Try it
Your answer should consist of the lines in the following data that contain "options".

Records from a dataset
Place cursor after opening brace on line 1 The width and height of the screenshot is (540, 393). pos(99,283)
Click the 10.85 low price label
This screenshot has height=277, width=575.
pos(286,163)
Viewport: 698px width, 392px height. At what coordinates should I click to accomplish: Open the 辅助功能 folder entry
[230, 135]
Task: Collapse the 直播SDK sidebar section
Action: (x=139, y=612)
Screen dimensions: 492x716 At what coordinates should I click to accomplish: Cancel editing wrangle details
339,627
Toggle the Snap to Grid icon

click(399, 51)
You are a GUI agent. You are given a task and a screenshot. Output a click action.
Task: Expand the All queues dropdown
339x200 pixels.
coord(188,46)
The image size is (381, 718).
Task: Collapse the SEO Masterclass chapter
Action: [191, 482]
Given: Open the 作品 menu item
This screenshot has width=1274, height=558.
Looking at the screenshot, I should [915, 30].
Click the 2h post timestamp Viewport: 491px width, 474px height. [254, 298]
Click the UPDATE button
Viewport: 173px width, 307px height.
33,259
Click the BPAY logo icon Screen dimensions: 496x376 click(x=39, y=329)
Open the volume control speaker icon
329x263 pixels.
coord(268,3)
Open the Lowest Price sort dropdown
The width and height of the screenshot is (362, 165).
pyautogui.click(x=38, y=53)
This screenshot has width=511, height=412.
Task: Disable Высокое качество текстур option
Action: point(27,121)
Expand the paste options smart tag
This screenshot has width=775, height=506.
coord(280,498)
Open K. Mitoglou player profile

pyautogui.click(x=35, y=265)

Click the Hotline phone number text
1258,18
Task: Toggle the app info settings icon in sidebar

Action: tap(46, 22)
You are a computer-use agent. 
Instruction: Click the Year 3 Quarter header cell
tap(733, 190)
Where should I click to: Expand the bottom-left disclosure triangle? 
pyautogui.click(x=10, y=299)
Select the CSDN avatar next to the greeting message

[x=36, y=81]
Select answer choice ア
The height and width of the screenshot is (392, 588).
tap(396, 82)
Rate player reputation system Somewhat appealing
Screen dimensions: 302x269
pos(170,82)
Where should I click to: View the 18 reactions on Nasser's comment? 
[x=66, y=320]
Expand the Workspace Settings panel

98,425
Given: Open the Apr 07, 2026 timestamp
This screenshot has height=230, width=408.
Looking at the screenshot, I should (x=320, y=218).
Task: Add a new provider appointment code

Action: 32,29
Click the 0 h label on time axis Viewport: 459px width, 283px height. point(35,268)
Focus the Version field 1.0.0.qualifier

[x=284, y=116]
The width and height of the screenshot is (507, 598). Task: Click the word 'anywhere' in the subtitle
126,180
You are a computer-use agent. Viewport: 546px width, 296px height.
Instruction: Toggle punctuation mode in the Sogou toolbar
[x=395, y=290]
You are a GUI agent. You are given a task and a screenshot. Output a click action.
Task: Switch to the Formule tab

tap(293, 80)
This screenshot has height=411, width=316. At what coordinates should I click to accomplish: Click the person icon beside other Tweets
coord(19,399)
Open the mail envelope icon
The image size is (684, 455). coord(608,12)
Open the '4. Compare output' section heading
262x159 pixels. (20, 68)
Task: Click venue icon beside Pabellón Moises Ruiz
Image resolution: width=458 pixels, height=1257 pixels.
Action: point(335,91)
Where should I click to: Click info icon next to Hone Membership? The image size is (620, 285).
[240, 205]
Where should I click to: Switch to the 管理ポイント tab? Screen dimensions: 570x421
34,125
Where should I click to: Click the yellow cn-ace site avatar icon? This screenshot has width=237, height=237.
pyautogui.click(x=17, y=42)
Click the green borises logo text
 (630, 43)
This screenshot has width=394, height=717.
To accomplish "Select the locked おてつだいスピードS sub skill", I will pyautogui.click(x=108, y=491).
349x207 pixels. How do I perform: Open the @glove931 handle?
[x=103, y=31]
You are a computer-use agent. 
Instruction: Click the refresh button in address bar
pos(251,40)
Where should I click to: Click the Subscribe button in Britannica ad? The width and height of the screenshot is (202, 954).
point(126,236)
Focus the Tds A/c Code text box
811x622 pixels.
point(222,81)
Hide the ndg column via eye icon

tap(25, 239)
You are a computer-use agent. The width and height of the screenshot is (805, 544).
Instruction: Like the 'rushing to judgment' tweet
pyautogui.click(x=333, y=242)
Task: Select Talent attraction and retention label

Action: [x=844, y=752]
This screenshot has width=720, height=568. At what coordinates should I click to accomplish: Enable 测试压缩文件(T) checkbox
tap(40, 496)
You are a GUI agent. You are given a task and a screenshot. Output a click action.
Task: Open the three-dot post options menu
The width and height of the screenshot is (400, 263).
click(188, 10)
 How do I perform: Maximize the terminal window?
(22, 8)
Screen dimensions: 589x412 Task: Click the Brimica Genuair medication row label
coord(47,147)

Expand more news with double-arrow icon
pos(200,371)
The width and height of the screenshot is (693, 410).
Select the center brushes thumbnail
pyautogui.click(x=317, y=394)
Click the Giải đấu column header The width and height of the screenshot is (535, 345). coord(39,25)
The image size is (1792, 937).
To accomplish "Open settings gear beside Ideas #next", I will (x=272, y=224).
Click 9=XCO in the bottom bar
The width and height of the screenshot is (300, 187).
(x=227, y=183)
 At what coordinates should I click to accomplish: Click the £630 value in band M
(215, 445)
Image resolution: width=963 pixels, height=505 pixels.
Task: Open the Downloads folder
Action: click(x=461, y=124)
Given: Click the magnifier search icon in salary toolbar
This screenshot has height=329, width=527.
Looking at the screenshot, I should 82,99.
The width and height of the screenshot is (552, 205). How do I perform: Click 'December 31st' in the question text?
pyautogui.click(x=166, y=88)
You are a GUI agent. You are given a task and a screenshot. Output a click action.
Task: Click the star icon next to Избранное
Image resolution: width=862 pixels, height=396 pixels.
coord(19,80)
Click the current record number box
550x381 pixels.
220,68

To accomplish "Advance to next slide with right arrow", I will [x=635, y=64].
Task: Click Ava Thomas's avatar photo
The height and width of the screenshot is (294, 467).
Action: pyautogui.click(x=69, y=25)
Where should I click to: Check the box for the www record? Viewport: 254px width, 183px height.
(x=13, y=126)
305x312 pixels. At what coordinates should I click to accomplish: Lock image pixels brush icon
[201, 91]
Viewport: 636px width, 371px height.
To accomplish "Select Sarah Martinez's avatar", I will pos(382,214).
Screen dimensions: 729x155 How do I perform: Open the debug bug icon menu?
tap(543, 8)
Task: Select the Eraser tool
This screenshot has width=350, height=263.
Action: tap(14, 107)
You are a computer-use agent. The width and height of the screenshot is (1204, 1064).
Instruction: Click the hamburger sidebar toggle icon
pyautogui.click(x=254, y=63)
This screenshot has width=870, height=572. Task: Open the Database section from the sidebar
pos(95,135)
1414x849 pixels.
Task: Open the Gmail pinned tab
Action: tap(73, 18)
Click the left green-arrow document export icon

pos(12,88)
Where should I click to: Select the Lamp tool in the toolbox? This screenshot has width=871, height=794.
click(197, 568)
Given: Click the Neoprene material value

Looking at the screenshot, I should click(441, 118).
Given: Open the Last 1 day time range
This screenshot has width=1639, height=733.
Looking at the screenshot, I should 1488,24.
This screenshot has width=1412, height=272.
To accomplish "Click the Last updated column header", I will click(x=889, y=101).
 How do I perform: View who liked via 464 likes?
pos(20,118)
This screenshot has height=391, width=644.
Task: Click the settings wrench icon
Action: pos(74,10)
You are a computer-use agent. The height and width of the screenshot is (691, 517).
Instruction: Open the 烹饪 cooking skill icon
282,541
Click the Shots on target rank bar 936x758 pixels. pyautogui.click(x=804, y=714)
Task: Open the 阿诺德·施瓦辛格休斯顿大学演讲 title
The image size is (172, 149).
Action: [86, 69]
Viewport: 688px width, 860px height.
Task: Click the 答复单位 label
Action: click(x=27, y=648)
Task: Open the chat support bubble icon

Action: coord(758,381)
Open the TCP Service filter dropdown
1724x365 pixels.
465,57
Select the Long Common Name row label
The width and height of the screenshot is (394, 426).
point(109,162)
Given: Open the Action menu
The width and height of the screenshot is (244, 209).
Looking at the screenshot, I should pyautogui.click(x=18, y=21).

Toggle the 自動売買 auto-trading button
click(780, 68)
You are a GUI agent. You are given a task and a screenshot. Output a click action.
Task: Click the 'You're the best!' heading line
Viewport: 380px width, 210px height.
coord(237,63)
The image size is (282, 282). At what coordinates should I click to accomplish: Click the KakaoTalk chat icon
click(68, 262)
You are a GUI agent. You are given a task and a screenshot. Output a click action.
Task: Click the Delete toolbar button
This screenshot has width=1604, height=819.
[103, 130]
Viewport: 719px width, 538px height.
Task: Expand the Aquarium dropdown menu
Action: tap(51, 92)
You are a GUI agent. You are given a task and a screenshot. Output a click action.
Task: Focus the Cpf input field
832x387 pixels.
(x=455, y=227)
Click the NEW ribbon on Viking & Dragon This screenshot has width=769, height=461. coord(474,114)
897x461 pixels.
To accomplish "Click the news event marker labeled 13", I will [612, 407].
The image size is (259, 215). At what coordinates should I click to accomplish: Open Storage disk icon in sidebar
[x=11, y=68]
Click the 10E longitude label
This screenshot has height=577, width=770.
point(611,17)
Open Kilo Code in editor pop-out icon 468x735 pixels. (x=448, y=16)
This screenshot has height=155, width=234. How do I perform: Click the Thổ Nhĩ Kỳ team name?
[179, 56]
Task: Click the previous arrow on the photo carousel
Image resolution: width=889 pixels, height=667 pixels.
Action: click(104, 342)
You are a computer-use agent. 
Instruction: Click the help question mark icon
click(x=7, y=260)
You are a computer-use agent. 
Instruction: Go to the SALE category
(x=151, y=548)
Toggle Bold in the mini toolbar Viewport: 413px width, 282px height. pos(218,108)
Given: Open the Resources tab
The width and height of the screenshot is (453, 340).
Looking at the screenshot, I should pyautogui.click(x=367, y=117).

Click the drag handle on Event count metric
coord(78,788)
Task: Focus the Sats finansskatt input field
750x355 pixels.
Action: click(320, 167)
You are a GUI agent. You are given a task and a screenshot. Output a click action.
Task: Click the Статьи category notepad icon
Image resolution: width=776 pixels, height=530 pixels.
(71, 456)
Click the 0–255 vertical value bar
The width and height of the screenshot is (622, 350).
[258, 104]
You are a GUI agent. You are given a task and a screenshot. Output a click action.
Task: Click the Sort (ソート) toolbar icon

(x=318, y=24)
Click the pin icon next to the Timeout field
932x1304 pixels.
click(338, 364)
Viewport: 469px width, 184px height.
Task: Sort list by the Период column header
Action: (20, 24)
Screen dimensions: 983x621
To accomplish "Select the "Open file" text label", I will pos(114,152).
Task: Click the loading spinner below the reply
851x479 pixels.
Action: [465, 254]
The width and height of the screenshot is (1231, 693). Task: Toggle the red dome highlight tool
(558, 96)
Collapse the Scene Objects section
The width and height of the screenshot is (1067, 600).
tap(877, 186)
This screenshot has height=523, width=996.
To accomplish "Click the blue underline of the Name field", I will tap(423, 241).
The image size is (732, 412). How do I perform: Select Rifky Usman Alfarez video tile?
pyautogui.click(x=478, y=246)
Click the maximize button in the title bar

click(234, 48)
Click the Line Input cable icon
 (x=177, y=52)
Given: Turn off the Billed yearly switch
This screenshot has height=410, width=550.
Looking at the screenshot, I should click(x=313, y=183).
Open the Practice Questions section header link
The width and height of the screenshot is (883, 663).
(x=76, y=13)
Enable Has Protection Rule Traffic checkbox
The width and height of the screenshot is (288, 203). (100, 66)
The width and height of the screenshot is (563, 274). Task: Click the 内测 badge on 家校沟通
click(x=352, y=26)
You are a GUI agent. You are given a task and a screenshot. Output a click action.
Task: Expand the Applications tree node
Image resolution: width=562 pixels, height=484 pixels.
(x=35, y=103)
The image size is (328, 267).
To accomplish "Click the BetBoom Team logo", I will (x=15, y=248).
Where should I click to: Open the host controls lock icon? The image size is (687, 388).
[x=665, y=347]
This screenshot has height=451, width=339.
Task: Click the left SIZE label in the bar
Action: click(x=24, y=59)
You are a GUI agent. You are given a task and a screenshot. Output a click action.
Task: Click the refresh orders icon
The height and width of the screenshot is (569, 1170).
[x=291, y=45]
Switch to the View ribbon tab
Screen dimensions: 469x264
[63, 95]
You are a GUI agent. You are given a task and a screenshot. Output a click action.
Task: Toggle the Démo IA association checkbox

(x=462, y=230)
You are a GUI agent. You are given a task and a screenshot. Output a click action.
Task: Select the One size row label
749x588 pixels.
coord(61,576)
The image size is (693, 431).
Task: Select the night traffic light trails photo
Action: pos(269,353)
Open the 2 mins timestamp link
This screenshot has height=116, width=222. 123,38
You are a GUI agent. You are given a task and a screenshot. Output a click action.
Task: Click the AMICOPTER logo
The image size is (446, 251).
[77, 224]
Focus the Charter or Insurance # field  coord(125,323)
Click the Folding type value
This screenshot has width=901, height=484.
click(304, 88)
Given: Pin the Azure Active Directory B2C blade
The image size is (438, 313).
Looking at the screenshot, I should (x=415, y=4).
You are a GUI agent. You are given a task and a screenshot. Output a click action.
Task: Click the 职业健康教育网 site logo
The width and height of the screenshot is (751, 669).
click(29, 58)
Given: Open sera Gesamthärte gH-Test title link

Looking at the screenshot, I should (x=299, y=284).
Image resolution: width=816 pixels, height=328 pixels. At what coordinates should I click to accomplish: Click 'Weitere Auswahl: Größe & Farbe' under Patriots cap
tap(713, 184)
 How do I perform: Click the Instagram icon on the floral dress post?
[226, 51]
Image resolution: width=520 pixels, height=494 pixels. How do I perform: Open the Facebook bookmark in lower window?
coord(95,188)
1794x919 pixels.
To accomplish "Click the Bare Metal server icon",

Output
Expand the paste options smart tag
Task: Open the three-dot post options menu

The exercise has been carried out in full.